Merrellton, also known as East and West Junction, Junction, and Merrelton, is an unincorporated community in Calhoun County, Alabama, United States.

Merrellton is located on Alabama State Route 21, 16.6 mi north of Anniston.

==History==
A post office was established in 1884 and was named Merrill, after the daughter of the postmistress, Adelia E. Frank. A school was established in the early 1900s. The post office closed in 1923, and the school closed in 1927.

In 1929, a tornado struck an African-American church which was used as a school, demolishing the building and killing five pupils.
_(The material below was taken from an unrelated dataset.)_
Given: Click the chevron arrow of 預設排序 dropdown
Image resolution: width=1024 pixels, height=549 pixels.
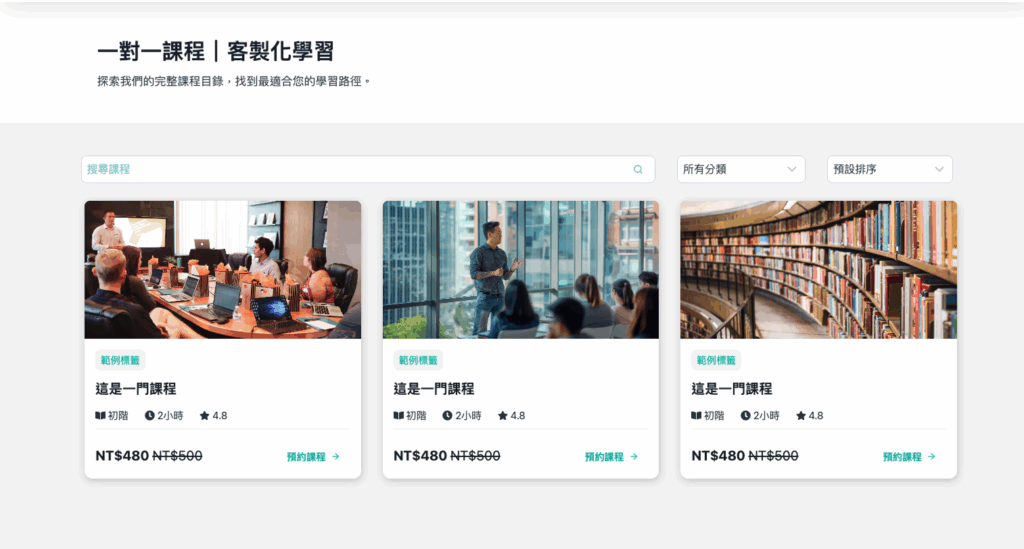Looking at the screenshot, I should coord(939,170).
Merrellton was a historic junction for two now-abandoned railway lines, the East & West Railroad and the Southern Railway. In 1996, the city of Jacksonville acquired from the Norfolk Southern Railway the track bed of the former Southern Railway which passed through Merrellton. The track bed was used to complete a portion of the Chief Ladiga Trail, Alabama's first rail trail.

==Notable people==
- Herman Clarence Nixon, political scientist and member of the Southern Agrarians.